* _About this exercise_
From first line to last, give the material again unchanged.

========================

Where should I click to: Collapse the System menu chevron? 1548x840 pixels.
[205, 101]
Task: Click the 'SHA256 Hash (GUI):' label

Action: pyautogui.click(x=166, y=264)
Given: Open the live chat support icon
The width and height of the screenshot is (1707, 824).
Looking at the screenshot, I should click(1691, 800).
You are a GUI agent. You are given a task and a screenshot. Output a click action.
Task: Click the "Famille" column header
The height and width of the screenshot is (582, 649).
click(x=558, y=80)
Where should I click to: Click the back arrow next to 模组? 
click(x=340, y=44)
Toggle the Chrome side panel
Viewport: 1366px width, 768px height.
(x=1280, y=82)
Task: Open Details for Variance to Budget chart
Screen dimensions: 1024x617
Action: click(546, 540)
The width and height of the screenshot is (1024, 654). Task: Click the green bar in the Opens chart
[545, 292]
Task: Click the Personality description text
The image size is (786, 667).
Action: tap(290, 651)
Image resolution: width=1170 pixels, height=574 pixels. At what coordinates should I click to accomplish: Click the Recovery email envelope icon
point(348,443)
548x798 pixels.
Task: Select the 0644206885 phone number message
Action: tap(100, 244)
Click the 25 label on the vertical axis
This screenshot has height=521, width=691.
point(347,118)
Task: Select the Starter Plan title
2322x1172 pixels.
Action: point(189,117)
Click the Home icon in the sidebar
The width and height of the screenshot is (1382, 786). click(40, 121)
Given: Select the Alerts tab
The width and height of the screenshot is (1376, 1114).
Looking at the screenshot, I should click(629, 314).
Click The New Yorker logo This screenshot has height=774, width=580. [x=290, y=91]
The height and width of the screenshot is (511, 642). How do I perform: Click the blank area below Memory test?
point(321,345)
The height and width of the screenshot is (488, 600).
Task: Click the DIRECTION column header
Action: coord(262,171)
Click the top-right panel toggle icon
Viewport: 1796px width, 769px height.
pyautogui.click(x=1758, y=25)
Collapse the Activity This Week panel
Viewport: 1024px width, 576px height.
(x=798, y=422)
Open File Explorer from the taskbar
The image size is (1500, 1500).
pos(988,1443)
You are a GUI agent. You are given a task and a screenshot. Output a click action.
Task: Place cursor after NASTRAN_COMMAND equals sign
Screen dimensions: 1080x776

========================

* _Reply_
Where should I click to: Collapse the System menu chevron? 1548x840 pixels.
[205, 101]
Task: Click the 'SHA256 Hash (GUI):' label

Action: pyautogui.click(x=166, y=264)
Given: Open the live chat support icon
The width and height of the screenshot is (1707, 824).
Looking at the screenshot, I should click(1691, 800).
You are a GUI agent. You are given a task and a screenshot. Output a click action.
Task: Click the "Famille" column header
The height and width of the screenshot is (582, 649).
click(x=558, y=80)
Where should I click to: Click the back arrow next to 模组? 
click(x=340, y=44)
Toggle the Chrome side panel
Viewport: 1366px width, 768px height.
(x=1280, y=82)
Task: Open Details for Variance to Budget chart
Screen dimensions: 1024x617
Action: click(546, 540)
The width and height of the screenshot is (1024, 654). Task: Click the green bar in the Opens chart
[545, 292]
Task: Click the Personality description text
The image size is (786, 667).
Action: tap(290, 651)
Image resolution: width=1170 pixels, height=574 pixels. At what coordinates should I click to accomplish: Click the Recovery email envelope icon
point(348,443)
548x798 pixels.
Task: Select the 0644206885 phone number message
Action: tap(100, 244)
Click the 25 label on the vertical axis
This screenshot has height=521, width=691.
point(347,118)
Task: Select the Starter Plan title
2322x1172 pixels.
Action: point(189,117)
Click the Home icon in the sidebar
The width and height of the screenshot is (1382, 786). click(40, 121)
Given: Select the Alerts tab
The width and height of the screenshot is (1376, 1114).
Looking at the screenshot, I should click(629, 314).
Click The New Yorker logo This screenshot has height=774, width=580. [x=290, y=91]
The height and width of the screenshot is (511, 642). How do I perform: Click the blank area below Memory test?
point(321,345)
The height and width of the screenshot is (488, 600).
Task: Click the DIRECTION column header
Action: coord(262,171)
Click the top-right panel toggle icon
Viewport: 1796px width, 769px height.
pyautogui.click(x=1758, y=25)
Collapse the Activity This Week panel
Viewport: 1024px width, 576px height.
(x=798, y=422)
Open File Explorer from the taskbar
The image size is (1500, 1500).
pos(988,1443)
You are a GUI agent. You are given a task and a screenshot. Output a click action.
Task: Place cursor after NASTRAN_COMMAND equals sign
Screen dimensions: 1080x776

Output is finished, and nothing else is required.